Dike’s loan with Barnsley runs through the end of the Championship season in May — which is also dependent on whether Barnsley makes into the promotion playoffs. According to the Orlando Sentinel, the deal also includes a $20 million option to buy (for 80 percent of his rights, meaning Orlando would also retain a bit of any future transfer fees). It’s highly unlikely (unless Barnsley manage to shock the league and earn Premier League promotion) that we’ll see that fee triggered, at least not at that price, since the two clubs can always negotiate something else.

At this rate, Orlando City could not have asked for any better of a loan stint. The opportunity for Dike was always presented with the possibility of high upside for the Lions: either he goes overseas, plays decent soccer for a couple of months and comes back fit and ready to hit the ground running in MLS; or, he goes over there and makes a strong impression — like he’s currently doing — and raises both his profile and transfer value in the process.
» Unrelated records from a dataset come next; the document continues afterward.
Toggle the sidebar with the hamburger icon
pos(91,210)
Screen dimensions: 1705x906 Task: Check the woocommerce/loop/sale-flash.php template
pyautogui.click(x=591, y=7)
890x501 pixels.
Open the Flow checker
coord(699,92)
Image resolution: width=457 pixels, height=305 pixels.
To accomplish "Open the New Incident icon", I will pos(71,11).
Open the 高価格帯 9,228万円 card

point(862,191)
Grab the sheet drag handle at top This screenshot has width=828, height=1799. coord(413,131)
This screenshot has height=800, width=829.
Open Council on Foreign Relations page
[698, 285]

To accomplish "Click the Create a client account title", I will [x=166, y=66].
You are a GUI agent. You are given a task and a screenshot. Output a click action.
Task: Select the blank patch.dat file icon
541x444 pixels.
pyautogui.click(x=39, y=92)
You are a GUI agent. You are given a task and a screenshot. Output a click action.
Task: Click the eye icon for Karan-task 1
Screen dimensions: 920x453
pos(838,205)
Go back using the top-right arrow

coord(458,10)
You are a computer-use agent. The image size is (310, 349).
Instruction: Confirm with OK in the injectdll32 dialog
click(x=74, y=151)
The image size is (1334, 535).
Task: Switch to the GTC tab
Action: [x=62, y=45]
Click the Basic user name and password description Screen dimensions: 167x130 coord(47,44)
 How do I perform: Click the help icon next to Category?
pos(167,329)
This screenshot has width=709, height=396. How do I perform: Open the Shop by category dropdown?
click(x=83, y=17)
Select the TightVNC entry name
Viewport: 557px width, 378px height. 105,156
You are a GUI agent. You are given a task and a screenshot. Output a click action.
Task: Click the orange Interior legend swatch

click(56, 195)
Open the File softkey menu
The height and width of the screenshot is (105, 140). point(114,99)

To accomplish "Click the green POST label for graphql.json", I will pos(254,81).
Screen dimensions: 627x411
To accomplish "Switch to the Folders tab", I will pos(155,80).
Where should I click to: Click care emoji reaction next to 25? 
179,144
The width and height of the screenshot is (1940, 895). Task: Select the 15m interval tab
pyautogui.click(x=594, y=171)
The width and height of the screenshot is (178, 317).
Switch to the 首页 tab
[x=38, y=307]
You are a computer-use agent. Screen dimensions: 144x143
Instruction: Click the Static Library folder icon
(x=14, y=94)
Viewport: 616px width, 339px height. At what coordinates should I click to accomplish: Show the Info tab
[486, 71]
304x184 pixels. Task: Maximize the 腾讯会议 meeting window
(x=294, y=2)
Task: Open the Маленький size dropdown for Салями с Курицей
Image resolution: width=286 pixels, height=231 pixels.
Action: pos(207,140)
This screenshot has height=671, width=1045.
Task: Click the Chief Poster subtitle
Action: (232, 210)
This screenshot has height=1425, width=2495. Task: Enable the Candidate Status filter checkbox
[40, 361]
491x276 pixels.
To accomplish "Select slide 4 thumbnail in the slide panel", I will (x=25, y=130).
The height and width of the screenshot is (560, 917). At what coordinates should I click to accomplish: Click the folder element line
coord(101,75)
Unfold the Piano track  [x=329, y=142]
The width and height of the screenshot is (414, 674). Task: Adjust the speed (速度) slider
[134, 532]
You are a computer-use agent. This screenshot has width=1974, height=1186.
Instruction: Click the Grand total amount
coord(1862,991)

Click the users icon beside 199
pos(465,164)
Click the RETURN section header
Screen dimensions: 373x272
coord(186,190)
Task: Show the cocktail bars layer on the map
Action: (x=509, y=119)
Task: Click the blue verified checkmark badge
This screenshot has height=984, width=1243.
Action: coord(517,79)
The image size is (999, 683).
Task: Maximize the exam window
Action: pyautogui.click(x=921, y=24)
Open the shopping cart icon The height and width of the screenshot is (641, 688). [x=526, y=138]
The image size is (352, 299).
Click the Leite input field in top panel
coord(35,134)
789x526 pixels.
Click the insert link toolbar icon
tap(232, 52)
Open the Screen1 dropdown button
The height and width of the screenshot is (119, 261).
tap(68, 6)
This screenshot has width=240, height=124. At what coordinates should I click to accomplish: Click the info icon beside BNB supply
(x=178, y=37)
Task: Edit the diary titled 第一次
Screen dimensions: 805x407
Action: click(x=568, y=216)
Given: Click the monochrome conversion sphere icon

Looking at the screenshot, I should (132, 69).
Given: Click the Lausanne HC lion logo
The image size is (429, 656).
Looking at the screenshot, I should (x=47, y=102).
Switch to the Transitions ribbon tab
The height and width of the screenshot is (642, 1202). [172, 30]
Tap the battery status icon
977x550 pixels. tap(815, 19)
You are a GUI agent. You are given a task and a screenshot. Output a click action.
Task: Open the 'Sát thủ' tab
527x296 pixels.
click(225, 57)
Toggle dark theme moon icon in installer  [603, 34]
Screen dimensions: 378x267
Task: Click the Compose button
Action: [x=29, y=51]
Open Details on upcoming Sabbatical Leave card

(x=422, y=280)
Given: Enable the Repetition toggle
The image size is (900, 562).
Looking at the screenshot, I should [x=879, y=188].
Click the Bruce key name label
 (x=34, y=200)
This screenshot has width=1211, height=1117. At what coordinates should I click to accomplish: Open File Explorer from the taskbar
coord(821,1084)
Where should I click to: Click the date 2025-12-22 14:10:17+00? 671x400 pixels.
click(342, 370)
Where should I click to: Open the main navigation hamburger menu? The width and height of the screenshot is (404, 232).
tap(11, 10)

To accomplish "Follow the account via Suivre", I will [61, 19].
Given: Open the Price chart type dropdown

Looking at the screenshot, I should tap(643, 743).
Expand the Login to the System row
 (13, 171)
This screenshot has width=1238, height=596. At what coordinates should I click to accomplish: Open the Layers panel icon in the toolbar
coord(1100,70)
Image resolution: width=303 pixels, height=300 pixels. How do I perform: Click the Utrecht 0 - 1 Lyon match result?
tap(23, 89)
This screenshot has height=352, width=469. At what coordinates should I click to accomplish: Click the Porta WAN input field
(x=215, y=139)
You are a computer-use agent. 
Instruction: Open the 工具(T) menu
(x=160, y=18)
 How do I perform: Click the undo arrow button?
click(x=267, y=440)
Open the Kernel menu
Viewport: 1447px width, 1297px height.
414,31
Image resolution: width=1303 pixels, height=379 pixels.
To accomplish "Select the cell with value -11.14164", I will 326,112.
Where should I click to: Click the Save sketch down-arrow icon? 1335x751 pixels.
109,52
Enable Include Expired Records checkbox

There’s no question that Dike is important to Orlando’s plans this season. The Lions are coming off their first playoff appearance in 2020 and are no question primed to realistically compete for silverware this upcoming season, and having the 20-year-old would make things a lot easier. If the squad has to, they can certainly afford to play on without Dike for more than just the first month as they have a load of options up top to choose from.

But again, everybody’s preference is that the second year forward is out there on the field, improving on his eight goals, four assists performance last season.

In the short term, it’s fair to expect that Dike will return to Orlando and suit up in MLS for at least a bit this year. Long term, however, is a different story. Dike’s surely putting himself on the radar of some much bigger clubs right now — clubs with more money to spend than Barnsley. He’s proven himself as someone that can easily adopt on new stages, not only in England but during his rookie season out of college in 2020. His size, strength, confidence, and ability to find the net in almost any situation makes him very valuable to any club looking for those qualities in front of goal — which narrows it down to just about everybody.

This upcoming summer transfer window will be an interesting one to watch as well. The last year has been hard on clubs throughout the world as the COVID-19 pandemic hit the financials of just about everybody — no sport or business was safe from it’s damaging effects. But as the world slowly heads towards recovery, with vaccines going into more arms around the world everyday, bringing in the possibility of a more normal scene later this fall/winter, for clubs looking to take advantage of the market and find those highly-talented yet cheaper players, this could have a strong benefit for Orlando City. A buyer’s market could open up a lot more opportunity for MLS and its younger players, including Dike.

For now, the Lions are moving forward with the expectation that Dike will return to the US and be with the club again at some point in May, roughly a month into the MLS season. Pareja said on Thursday that “our intention is to bring him back unless something extraordinary happens.”

“What that means is financially, for him and the club, at some point the move makes sense,” said Pareja. “We’re always supportive to our players, especially our American players have that experience to go overseas and have that good experience.”

There’s no doubt that it’s been a good experience for Dike so far, and he’s done some pretty extraordinary things along the way already.